---------- Data supplied ----------

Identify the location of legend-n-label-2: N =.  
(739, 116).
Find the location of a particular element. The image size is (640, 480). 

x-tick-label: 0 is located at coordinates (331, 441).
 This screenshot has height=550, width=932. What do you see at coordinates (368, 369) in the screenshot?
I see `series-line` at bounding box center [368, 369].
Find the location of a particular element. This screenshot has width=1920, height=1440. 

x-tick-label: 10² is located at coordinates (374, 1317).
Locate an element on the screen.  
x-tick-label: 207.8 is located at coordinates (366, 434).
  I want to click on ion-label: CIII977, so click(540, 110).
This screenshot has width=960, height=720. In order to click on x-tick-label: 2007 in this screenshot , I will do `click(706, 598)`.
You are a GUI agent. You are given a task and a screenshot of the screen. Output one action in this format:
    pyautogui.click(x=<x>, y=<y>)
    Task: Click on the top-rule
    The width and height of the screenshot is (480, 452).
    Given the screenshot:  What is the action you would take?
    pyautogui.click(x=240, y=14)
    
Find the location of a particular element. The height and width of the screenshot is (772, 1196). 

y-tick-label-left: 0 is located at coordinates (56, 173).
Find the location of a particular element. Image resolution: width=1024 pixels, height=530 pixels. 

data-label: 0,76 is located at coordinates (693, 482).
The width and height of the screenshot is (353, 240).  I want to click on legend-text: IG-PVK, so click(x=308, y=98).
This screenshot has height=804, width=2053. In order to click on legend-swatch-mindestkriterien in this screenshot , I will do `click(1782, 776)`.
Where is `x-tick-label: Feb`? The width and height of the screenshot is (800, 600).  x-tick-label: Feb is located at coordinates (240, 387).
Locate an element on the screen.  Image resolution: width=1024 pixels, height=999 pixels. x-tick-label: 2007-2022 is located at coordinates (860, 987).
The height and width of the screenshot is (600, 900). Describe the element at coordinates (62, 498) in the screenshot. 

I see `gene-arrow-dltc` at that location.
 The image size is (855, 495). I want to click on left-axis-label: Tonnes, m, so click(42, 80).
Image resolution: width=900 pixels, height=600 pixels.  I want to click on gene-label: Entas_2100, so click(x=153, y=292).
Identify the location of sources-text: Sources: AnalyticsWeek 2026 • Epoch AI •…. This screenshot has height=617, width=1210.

----------

Output all lines of the stored data entries as a JSON list of strings, one string per line, with blank lines omitted.

Result:
[
  "Identify the location of legend-n-label-2: N =.  ",
  "(739, 116).",
  "Find the location of a particular element. The image size is (640, 480). ",
  "x-tick-label: 0 is located at coordinates (331, 441).",
  " This screenshot has height=550, width=932. What do you see at coordinates (368, 369) in the screenshot?",
  "I see `series-line` at bounding box center [368, 369].",
  "Find the location of a particular element. This screenshot has width=1920, height=1440. ",
  "x-tick-label: 10² is located at coordinates (374, 1317).",
  "Locate an element on the screen.  ",
  "x-tick-label: 207.8 is located at coordinates (366, 434).",
  "  I want to click on ion-label: CIII977, so click(540, 110).",
  "This screenshot has width=960, height=720. In order to click on x-tick-label: 2007 in this screenshot , I will do `click(706, 598)`.",
  "You are a GUI agent. You are given a task and a screenshot of the screen. Output one action in this format:",
  "    pyautogui.click(x=<x>, y=<y>)",
  "    Task: Click on the top-rule",
  "    The width and height of the screenshot is (480, 452).",
  "    Given the screenshot:  What is the action you would take?",
  "    pyautogui.click(x=240, y=14)",
  "Find the location of a particular element. The height and width of the screenshot is (772, 1196). ",
  "y-tick-label-left: 0 is located at coordinates (56, 173).",
  "Find the location of a particular element. Image resolution: width=1024 pixels, height=530 pixels. ",
  "data-label: 0,76 is located at coordinates (693, 482).",
  "The width and height of the screenshot is (353, 240).  I want to click on legend-text: IG-PVK, so click(x=308, y=98).",
  "This screenshot has height=804, width=2053. In order to click on legend-swatch-mindestkriterien in this screenshot , I will do `click(1782, 776)`.",
  "Where is `x-tick-label: Feb`? The width and height of the screenshot is (800, 600).  x-tick-label: Feb is located at coordinates (240, 387).",
  "Locate an element on the screen.  Image resolution: width=1024 pixels, height=999 pixels. x-tick-label: 2007-2022 is located at coordinates (860, 987).",
  "The height and width of the screenshot is (600, 900). Describe the element at coordinates (62, 498) in the screenshot. ",
  "I see `gene-arrow-dltc` at that location.",
  " The image size is (855, 495). I want to click on left-axis-label: Tonnes, m, so click(42, 80).",
  "Image resolution: width=900 pixels, height=600 pixels.  I want to click on gene-label: Entas_2100, so click(x=153, y=292).",
  "Identify the location of sources-text: Sources: AnalyticsWeek 2026 • Epoch AI •…. This screenshot has height=617, width=1210."
]